This pipeline assigns articles to Collections based on the following criteria: LLM prediction, journal provenance, and citations. Only the first criteria is implemented currently.
This pipeline typically recieves records from the Master Pipeline and returns them to the master pipeline.
- RabbitMQ and PostgreSQL
To run the Classifier Pipeline directory given a .csv input file with columns bibcode, title, and abstract:
python run.py -n -r path/to/file.csv
To manually verify a set of classified records:
python run.py -v -r path/to/file.csv
To resend a record or a set of records to the Master Pipeline use the following: For a bibcode:
python run.py -s -b bibcode
For a SciXID:
python run.py -s -x SciXID
For a Classification batch:
python run.py -s -i run_id
If calling the classifier from the Master Pipeline:
python run.py --classify --manual -n path/to/file.csv
If called using --classify the classifications are indexed immediately.

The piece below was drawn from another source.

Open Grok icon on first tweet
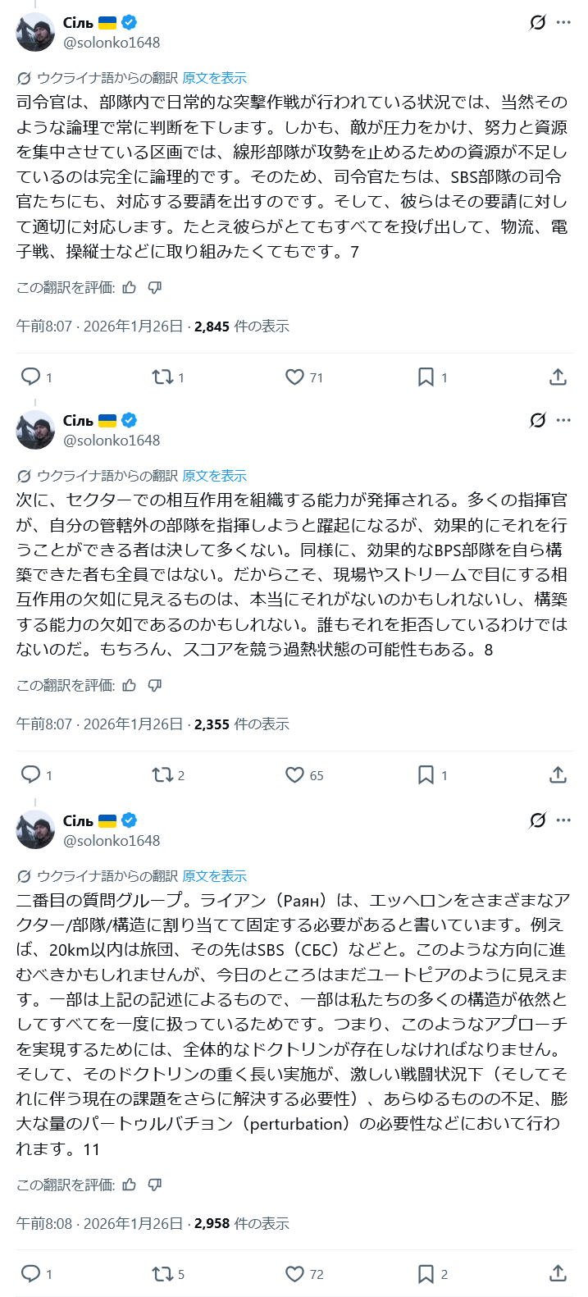Viewport: 588px width, 1297px height. (537, 23)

To allow a curator inspection of the results before indexing use --classify_verify.
Production-like throughput profiling is available via:
python -m ClassifierPipeline.benchmark run --dataset ClassifierPipeline/tests/stub_data/stub_new_records.csv --mode real --batch-size 100
Run the default fixed sweep (batch_sizes=[50,100,250,500], modes=real,fake):
python -m ClassifierPipeline.benchmark sweep --dataset ClassifierPipeline/tests/stub_data/stub_new_records.csv
Compare a candidate run against a baseline:
python -m ClassifierPipeline.benchmark compare --baseline path/to/baseline.json --candidate path/to/candidate.json
Artifacts:
- Markdown report (human summary)
- JSON metrics payload (for diffing/comparisons)
Environment flags used by workers for profiling:
PERF_METRICS_ENABLED=truePERF_METRICS_PATH=/absolute/path/to/perf_events.jsonlPERF_FORCE_FAKE_DATA=true|false(controls fake/real inference mode per worker process)
There are now two wrapper layers for benchmark execution:
- an in-container runner:
/app/scripts/run-in-container-benchmark.bash \
--dataset /app/logs/2023Sci_titles_abstracts_200.csv \
--model-inference-batch-size 16 \
--model-num-threads 4 \
--model-num-interop-threads 1
- an attach-only host wrapper for already-running classifier containers:
bash /Users/thomasallen/Code/ADS/ADSIngestPipelineTestEnvironment/run-attached-classifier-benchmark.bash \
--container classifier_pipeline \
--model-inference-batch-size 16 \
--model-num-threads 4 \
--model-num-interop-threads 1
The host wrapper:
- requires an explicit target container
- does not restart or tear down services
- captures host context separately from benchmark runtime metadata
- writes a host-side manifest plus translated host paths for
/appartifacts when that mount is detectable